Getting to a decision or an action that the whole team is fully behind can be tricky in a face to face meeting never mind when every single person is working virtually in a team. Here, red10 ‘s Gavin Simpson shares six simple steps to virtual decision-making that teams can tailor and adopt to find their own helpful rhythm:

  1. Summarize the decision to be made
  2. Ask Questions for Clarity
  3. Summarize again now on decision to be made
  4. Make a proposal
  5. Refine the proposal
  6. Test and commit

Bag of Tools

If you find this article useful, have you seen our Free Kit for Virtual Meetings ?

This article is one of the Bag of Tools in our 3Bs Virtual Kit – Basecamp, Behaviours and Bag of Tools to help leaders facilitate great virtual meetings. There are advanced tools that you may be interested in too, such as Breakout Rooms and Annotations for prioritizing

A Real-Life Example

Working virtually before lunch, the team had an engaging session about the future. The message was that investment was required to keep their company at the leading edge. The session was delivered by the head of innovation, a member of their team. They needed to agree on a business case to present to the board. Demand was 25% higher than their capacity. And they needed extra resource to innovate to be future-fit. Yet they were expected to deliver a cost neutral investment case. This had created tensions in the team. The head of innovation requested that the team come back after lunch and agree the scope and scale of the function. It was my job to facilitate a team agreement. The Odds Were Against Us I knew we didn’t have time for an endless debate. There was more work to be done in the afternoon, besides just deciding on this significant and contentious part of the business plan. I also knew there was a lack of clarity on some of the terms and there were different interests. We were in 5 locations: 4 in one room; 2 in another room and three individuals in separate locations. From a tech. perspective I had video and chat available to me. I planned the decision-making approach carefully, and chose a six-step approach that would soon become a familiar rhythm for them.

Introducing the Six-Step Rhythm

1. Summarise the decision to be made

I asked someone to summarize the decision to be made. This is an important step that is often missed. Particularly in ambiguous or complex situations.

2. Ask questions for clarity

Even after the excellent summary, the chances were people had different understandings and assumptions. To align on a decision, it would be really important to remove the assumptions and have a shared understanding. Using structured techniques can help here: Spin-rounds, Pop Corn, Pass I chose Spin-Round so that I could control the order of responses. I didn’t want the room with 4 people in it to go one after another as it would disengage others by making them feel as though the meeting was actually taking place without them. I gave everyone 3 minutes to “Ask Questions for Clarity” to the head of innovation and to give their thoughts on the scope and scale of the innovation function in the spin round. I judged that if we had free time to ask questions of clarification separately, we would get in to rabbit holes and spend all our time on clarification. It put responsibility for how the team member managed their time in their hands.

3. Summarise again

After the spin-round I asked someone to volunteer to summarize again, given everything we had now learned.
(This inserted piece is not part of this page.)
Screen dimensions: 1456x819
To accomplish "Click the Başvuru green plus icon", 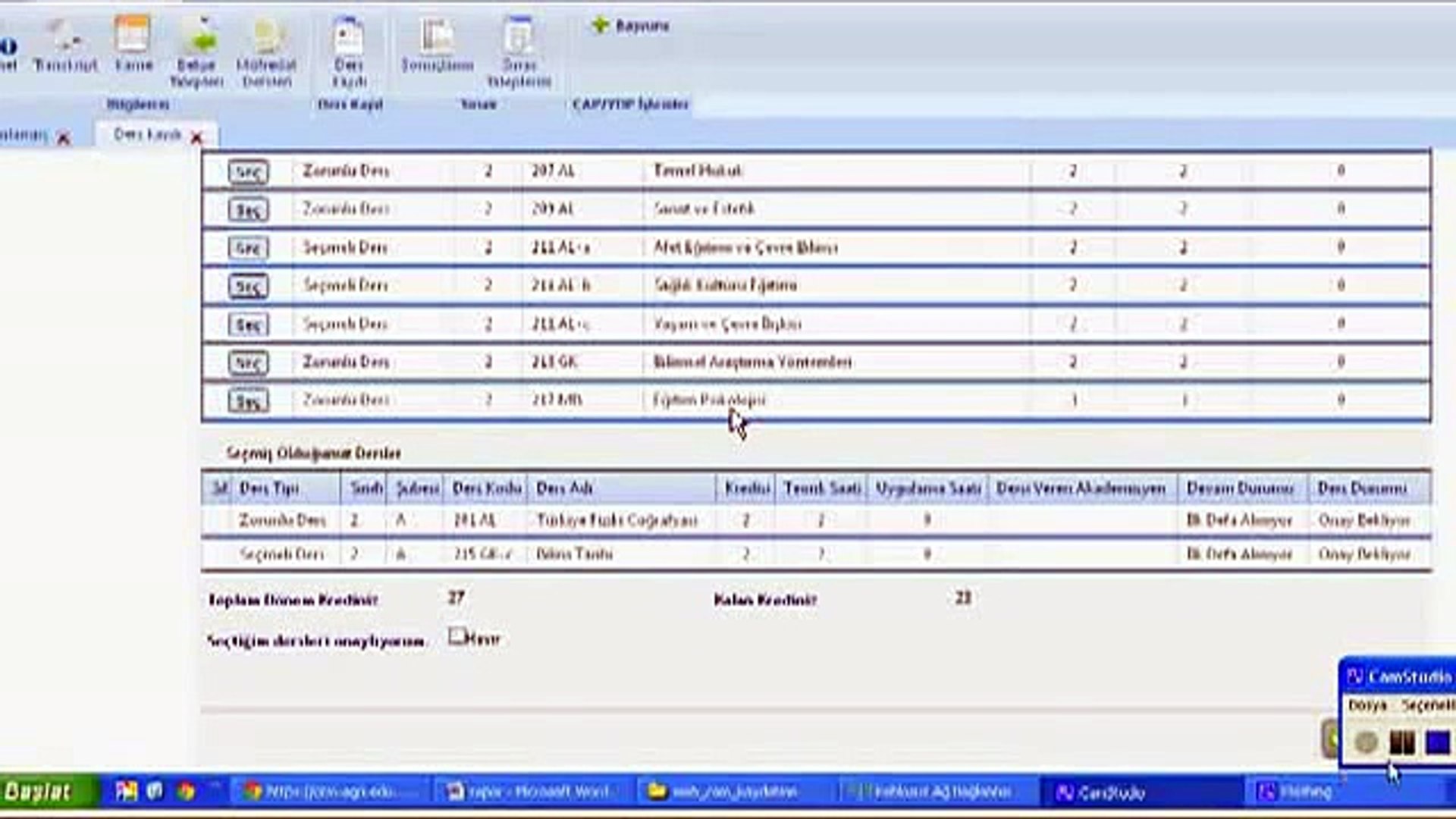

The summary was similar but greatly appreciated as it was different in several important aspects – it demonstrated to everyone that they were being heard, and on a journey together.

4. Make a proposal

I then asked someone to make a proposal – on the decision or on actions needed to move us towards taking the decision e.g. if there was missing information needed.

5. Refine the proposal(s)

The first proposal(s) very rarely hit the mark – this was true in this case, too. We started refining a set of proposal(s) that we created and built together. It was helpful that all of the team were already skilled in Powerful Phrases, and some of the team in Rackham’s Communicating Behaviours. I was especially active in managing people shutting-out, and active in bringing-in people to the discussion if they weren’t getting heard.

6. Test and commit

When we had finally refined all the proposals then it was time to test commitment to it. We used a tool called Fist-5, and because leaders couldn’t see each other very well across the different rooms, leaders entered their spread of opinion in the Chat. We did have a spread of opinion, and I facilitated a process whereby those giving a low ‘2’ score curiously asked why others gave a high ‘5’ score, and vice versa. We refined some of the proposals further until we reached ‘4’s or ‘5’s from all but one person, who themselves proposed that we make this the decision and they would abide by it even though they didn’t agree. We checked this with the Powerful Phrase : “Any objections?” The team was on a high.